= Charles Corri =

British conductor

Charles Montague Corri (22 June 1861 – 8 June 1941) was an English musician, conductor and arranger. He spent most of his career working for Lilian Baylis, as her musical director at the Old Vic Theatre, and then at Sadler's Wells Opera.

==Life and career==
Corri was born in Walworth, London, the son of William Charles Cunningham Corri and Maria Louisa Pennal. He came from an Italian family of musicians who settled in Britain in the 18th century. Grove's Dictionary of Music and Musicians lists eight members of the Corri family active as musicians in Britain from 1771 onwards, which includes Domenico Corri, Sophia Corri Dussek, Philip Antony Corri, and Fanny Corri-Paltoni.

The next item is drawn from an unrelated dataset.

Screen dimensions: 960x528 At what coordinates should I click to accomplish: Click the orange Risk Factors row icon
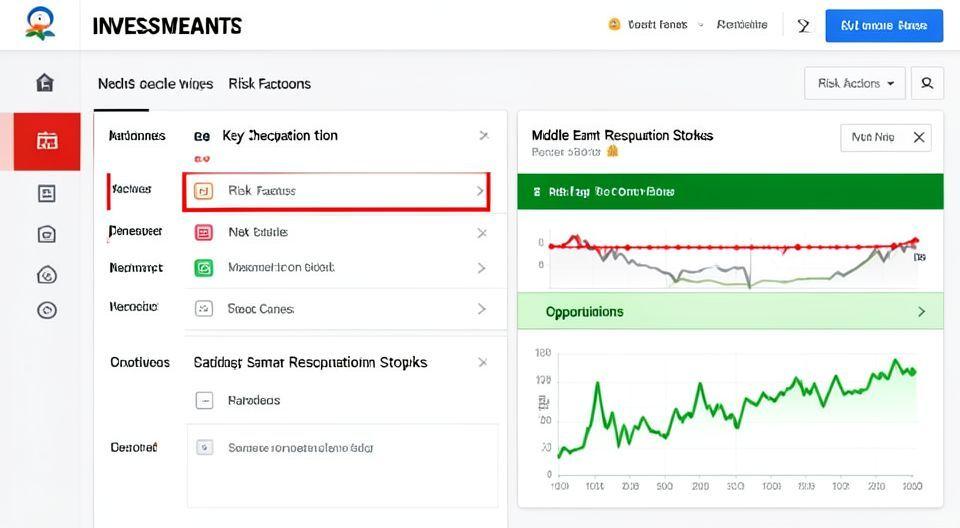pos(203,190)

Corri married Martha Mayell in Liverpool in 1889. They had ten children

In 1898, Emma Cons, who ran the Old Vic Theatre, engaged him as musical director. At the same time she recruited her niece Lilian Baylis to help run the theatre. The Old Vic was operated on a small budget for the benefit of the local community in a poor area of London. By 1898, Cons had already begun to present regular operatic evenings, offering condensed versions of major operas, always sung in English. Corri was given the task of arranging the opera scores for the Old Vic's tiny orchestra. The Times wrote, "His masterpiece was said to be a transcription of Tristan for an orchestra of 13 players"; Baylis's biographer Elizabeth Schafer states that the Old Vic's orchestra comprised 18 players.

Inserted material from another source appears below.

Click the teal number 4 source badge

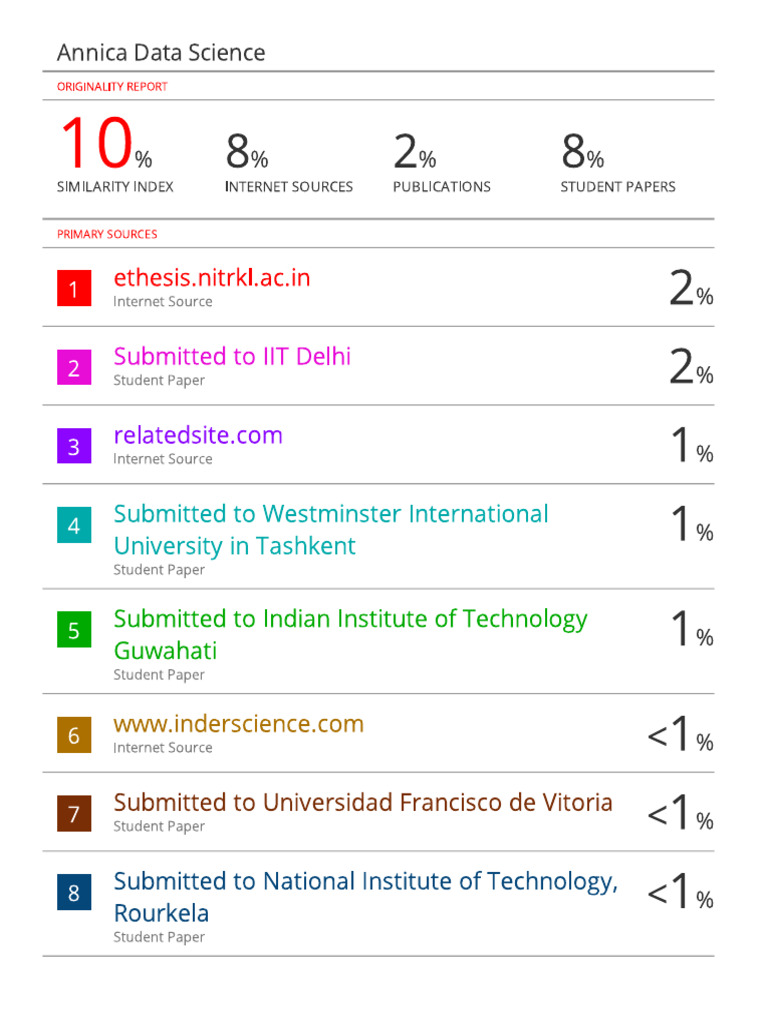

After Emma Cons died in 1912, Baylis obtained a licence allowing the Old Vic to stage full performances of operas. In the 1914–15 season, Baylis staged 16 operas and 16 plays (13 of which were by Shakespeare). Corri arranged and conducted the music for the operas, and all the incidental music for the plays. In the years after the First World War, Corri was praised for his conducting of Mozart operas, not as well known then as in recent times. His singers included established stars such as Clive Carey and Heddle Nash and up-and-coming singers including Winifred Lawson, Steuart Wilson and Joan Cross. In 1922, Corri conducted Grieg's incidental music for Peer Gynt when Ibsen's play received its British premiere at the Old Vic. The Times considered the music "extraordinarily well played by Mr. Corri and his orchestra".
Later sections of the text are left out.